**YOUR INSTRUCTIONS**.
Please return the lines below verbatim, beginning at the one that has "The image size is (1389, 868)." and stopping after the one that has "Given: Click the 88 count badge", and add no other lines.

[Stored records]
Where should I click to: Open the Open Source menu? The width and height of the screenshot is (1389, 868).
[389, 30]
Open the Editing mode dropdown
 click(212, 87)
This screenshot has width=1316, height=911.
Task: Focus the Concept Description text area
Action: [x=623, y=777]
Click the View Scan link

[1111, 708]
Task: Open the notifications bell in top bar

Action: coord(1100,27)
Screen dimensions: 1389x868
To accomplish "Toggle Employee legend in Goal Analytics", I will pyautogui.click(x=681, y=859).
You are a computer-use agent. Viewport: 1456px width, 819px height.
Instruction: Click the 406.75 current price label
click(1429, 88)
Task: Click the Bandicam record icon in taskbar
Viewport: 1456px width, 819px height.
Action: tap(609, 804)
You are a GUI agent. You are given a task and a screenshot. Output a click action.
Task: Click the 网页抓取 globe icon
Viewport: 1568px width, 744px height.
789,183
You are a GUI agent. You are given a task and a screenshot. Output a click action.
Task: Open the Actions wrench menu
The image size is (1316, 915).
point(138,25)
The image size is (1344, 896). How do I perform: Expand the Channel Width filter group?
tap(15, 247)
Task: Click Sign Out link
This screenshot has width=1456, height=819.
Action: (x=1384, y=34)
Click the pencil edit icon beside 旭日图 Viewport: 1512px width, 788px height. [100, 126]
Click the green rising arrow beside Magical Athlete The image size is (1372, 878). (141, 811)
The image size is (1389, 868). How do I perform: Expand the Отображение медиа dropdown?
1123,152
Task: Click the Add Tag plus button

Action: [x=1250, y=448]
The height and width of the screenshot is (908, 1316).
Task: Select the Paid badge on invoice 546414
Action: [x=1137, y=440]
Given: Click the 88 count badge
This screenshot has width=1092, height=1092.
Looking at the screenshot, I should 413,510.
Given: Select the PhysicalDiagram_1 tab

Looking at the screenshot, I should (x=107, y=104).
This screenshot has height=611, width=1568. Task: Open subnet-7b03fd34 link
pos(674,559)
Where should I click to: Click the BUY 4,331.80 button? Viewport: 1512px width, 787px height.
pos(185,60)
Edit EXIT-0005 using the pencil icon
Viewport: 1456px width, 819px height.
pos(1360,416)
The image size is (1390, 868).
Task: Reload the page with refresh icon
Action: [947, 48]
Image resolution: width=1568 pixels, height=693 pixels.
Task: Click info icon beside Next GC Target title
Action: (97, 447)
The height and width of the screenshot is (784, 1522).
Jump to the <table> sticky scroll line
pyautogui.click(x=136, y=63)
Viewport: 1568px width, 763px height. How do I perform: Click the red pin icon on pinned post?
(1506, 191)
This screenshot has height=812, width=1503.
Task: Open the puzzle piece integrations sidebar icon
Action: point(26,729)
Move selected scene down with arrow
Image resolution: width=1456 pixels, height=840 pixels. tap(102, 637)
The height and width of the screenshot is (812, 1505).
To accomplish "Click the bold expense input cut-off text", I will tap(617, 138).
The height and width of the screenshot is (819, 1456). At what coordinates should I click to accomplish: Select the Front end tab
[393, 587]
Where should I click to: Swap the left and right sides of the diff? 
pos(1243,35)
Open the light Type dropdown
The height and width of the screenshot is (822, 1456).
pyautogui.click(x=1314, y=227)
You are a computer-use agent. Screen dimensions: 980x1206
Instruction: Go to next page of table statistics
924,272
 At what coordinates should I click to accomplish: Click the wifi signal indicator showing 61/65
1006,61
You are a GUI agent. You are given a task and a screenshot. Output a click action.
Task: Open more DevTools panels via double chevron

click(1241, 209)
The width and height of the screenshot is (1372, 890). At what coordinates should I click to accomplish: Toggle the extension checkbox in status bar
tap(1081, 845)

**FINISHED TASK**.
The image size is (1389, 868). How do I perform: Expand the Отображение медиа dropdown?
1123,152
Task: Click the Add Tag plus button

Action: [x=1250, y=448]
The height and width of the screenshot is (908, 1316).
Task: Select the Paid badge on invoice 546414
Action: [x=1137, y=440]
Given: Click the 88 count badge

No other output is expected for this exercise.